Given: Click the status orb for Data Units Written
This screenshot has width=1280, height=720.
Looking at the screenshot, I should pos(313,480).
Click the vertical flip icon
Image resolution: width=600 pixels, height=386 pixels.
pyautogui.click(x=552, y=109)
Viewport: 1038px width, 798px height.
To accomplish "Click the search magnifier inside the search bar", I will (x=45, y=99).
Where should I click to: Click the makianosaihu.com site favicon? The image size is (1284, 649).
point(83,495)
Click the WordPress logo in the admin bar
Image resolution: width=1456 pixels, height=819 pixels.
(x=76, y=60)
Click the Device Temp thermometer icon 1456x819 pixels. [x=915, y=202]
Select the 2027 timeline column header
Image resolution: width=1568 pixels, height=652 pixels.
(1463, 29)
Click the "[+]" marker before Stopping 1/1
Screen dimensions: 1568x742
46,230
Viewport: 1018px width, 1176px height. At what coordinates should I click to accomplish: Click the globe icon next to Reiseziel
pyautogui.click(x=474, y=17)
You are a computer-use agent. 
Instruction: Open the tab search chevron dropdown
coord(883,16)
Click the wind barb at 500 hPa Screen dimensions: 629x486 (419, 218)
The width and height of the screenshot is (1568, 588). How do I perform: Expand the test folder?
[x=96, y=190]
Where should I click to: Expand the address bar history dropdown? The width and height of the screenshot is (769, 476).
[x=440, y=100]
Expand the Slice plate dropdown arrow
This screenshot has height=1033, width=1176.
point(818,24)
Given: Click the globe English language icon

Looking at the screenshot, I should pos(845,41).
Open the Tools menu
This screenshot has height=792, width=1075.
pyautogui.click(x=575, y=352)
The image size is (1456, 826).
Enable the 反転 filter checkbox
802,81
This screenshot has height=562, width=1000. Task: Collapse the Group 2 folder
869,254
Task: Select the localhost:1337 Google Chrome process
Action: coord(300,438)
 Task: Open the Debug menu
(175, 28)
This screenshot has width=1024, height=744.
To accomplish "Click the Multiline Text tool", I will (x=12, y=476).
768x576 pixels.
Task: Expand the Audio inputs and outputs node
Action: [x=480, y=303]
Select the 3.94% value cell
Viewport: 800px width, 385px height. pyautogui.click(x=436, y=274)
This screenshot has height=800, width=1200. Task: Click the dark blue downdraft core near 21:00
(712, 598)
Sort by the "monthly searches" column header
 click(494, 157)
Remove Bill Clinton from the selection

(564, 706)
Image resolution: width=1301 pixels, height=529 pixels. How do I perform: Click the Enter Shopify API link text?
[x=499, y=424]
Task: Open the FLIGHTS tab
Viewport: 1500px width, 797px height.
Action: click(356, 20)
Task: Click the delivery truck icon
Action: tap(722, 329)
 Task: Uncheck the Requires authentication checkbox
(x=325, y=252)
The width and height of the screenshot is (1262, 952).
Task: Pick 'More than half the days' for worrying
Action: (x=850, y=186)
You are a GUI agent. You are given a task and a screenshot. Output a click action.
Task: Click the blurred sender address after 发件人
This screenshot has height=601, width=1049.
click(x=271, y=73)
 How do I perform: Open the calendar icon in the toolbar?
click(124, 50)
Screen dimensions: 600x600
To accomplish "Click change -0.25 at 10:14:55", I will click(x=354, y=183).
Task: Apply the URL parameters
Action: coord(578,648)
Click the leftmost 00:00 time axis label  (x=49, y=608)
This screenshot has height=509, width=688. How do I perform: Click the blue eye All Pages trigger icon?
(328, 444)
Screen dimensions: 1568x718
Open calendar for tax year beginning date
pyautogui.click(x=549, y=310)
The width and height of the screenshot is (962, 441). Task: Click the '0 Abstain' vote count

# # # #

WORK ITEM: Give again only the lines of the material above that run from the one with "Open calendar for tax year beginning date" through the end, both included, exactly as they appear.

RESPONSE FOR THIS EXERCISE:
Open calendar for tax year beginning date
pyautogui.click(x=549, y=310)
The width and height of the screenshot is (962, 441). Task: Click the '0 Abstain' vote count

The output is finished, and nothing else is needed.